Mittwoch, 13. April 2022:
Er wird herrlich werden bis an die Enden der Erde. Micha 5,3
Jesus spricht: Wenn das Weizenkorn nicht in die Erde fällt und stirbt, bleibt es allein; wenn es aber stirbt, bringt es viel Frucht. Johannes 12,24
Jesus ist in Bethanien, 3 km außerhalb Jerusalems. Simon, der ehemals Aussätzige, hat ihn und seine Anhängerschar zu sich ins Haus geladen. Vor dem Stress am Passahfest sollen sie sich noch einmal ausruhen und so richtig verwöhnen lassen, bevor sie sich in den Trubel stürzen.
Da sitzen sie jetzt, Mittwoch Abend; die Hausangestellten haben ihnen die Füße vom Staube befreit, die Frauen haben das Essen aufgetragen und sich dann zurückgezogen. Sie sitzen jetzt in der Küche, essen dort selber zu Abend und kümmern sich um die Kinder. Die Männer sind unter sich, so wie es halt üblich ist.
Da kommt eine fremde, unbekannte Frau in das Haus hinein, geht geradewegs auf Jesus zu, stellt sich hinter ihn, wie er gerade so zu Tische liegt, und fängt an, sein Haupt zu salben. Wohlgeruch verbreitet sich im Raum, die unterschiedlichsten Gedanken der Männer fangen an zu kursieren: Sie tut etwas Gutes … sich etwas Gutes tun lassen … innerer Frieden … Genuss gegen Moral … alles hat seine Zeit … Wert der Zärtlichkeit … Lust an Luxus … Verschwendung … Egoismus …
Eine unbekannte Frau salbt Jesus. Sie unterbricht die patriarchalische, orientalische Männerrunde. Und die Männer stellen fest: Diese Frau ist nicht ängstlich, zurückhaltend, sie kniet sich nicht dienend nieder, wie es sich gebührt. Nein, sie ist mutig, selbstbewusst!
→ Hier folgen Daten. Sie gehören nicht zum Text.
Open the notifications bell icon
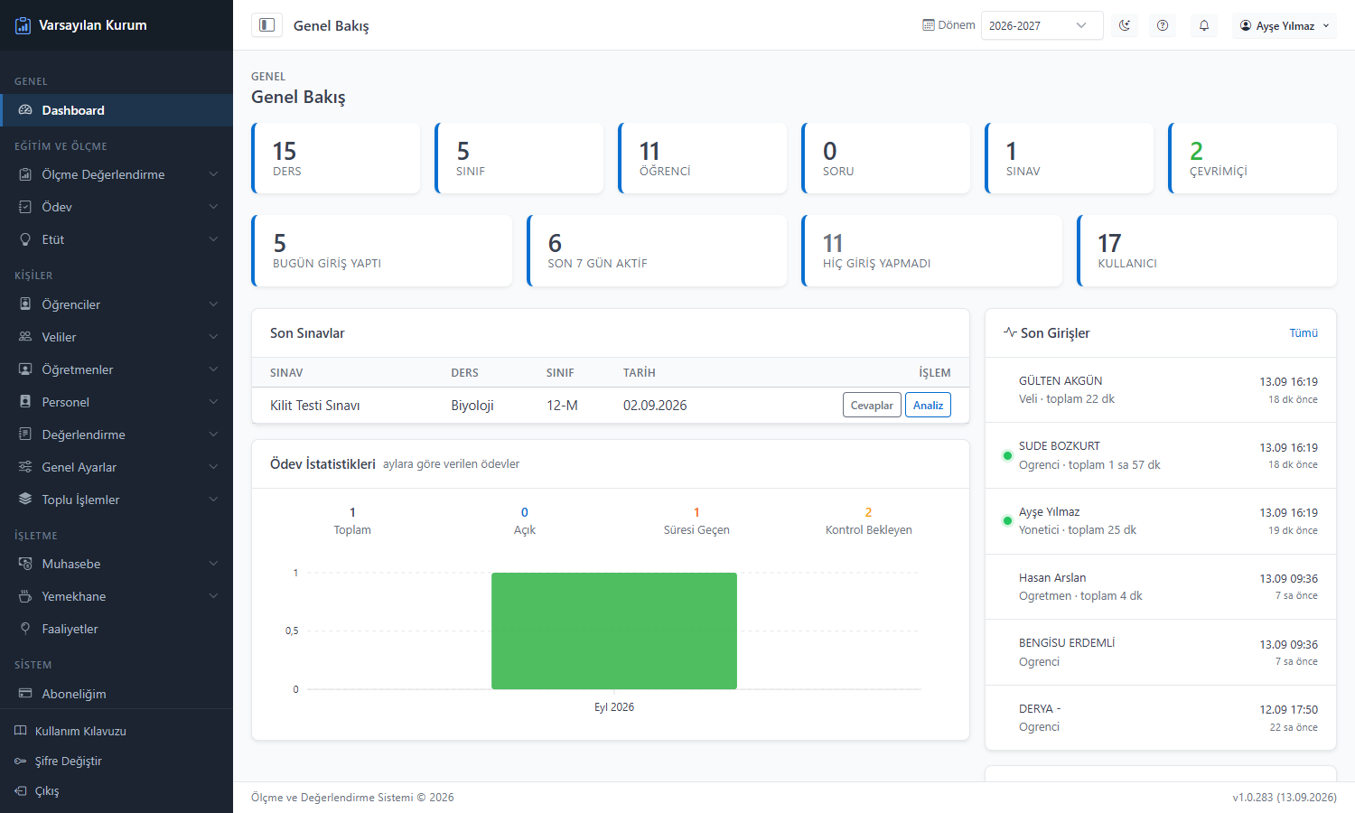 coord(1204,25)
Und was sie tut, tut sie mit Leidenschaft, Liebe und Hingabe; die Zärtlichkeit sieht man in ihrem Blick, in ihren Bewegungen. Immer wieder streicht sie das teure, edle Nardenöl über Jesu Haare. – „Du salbest mein Haupt mit Öl, … Gutes und Barmherzigkeit werden mir folgen mein Leben lang …“, heißt es im 23. Psalm.
Aber halt! Der Wohlgeruch ist verräterisch: Nardenöl? Ein ganzes Alabastergläschen voll für 300 Denare – ein Jahreseinkommen!
Streit entzündet sich unter den anwesenden Gästen: Ist eine derartige Salbung nicht eine unangemessene Verschwendung, ja eine unangemessene Vernichtung von Werten, die man besser den Armen geben sollte? Sie, die Männer, diskutieren nicht über den Umstand, dass eine unbekannte Frau es wagt, in eine Männergesellschaft einzubrechen, um eine derartige Handlung in ganzheitlicher und grenzenloser Zuwendung vorzunehmen. Sie diskutieren über Geld.
Nachdem die Männer eine Weile lang ihren Unmut äußerten, greift Jesus ins Gespräch ein. „Lasst sie doch. Sie hat ein gutes Werk an mir getan.“ Zu den „guten Werken“ zählt die jüdische Frömmigkeit Almosen und Liebeswerke.
Das Almosen wird durch drei Merkmale vom Liebeswerk unterschieden: Es wird den Armen gegeben, es erstreckt sich nur auf Lebende, und es besteht in der Geldgabe. Das Liebeswerk dagegen umfasst neben den Armen auch die Reichen, neben den Lebenden auch die Toten, und es erfordert neben der Geldaufwendung zugleich den persönlichen Einsatz. Darum steht das Liebeswerk über dem Almosen. – Jesus erklärt also, warum die Frau, die Almosen verhindert, trotzdem gerade recht handelt. Sie gibt nicht nur Geld (oft genug erinnert das ja an eine reine Gewissensberuhigung), nein, diese Frau ist mit ihrer ganzen Überzeugung, mit Leib und Seele, an ihrer Handlung beteiligt.
Kurz darauf wird Jesus verraten und verkauft. Das wird ihn sein Leben kosten. Darum kann Jesus selbst dieses Liebeswerk der unbekannten Frau als seine Totensalbung deuten, zu der die Frauen am Grab keine Zeit mehr finden werden. Einerseits.
Andererseits: Die Beziehung dieser namenlosen Frau zu Jesus ist ein über alle Zeiten hinweg geltendes Beispiel für Hingabe, für ganzheitliche Christusliebe, aus der alle guten Taten, zu denen man in der Lage ist, entspringen und fließen.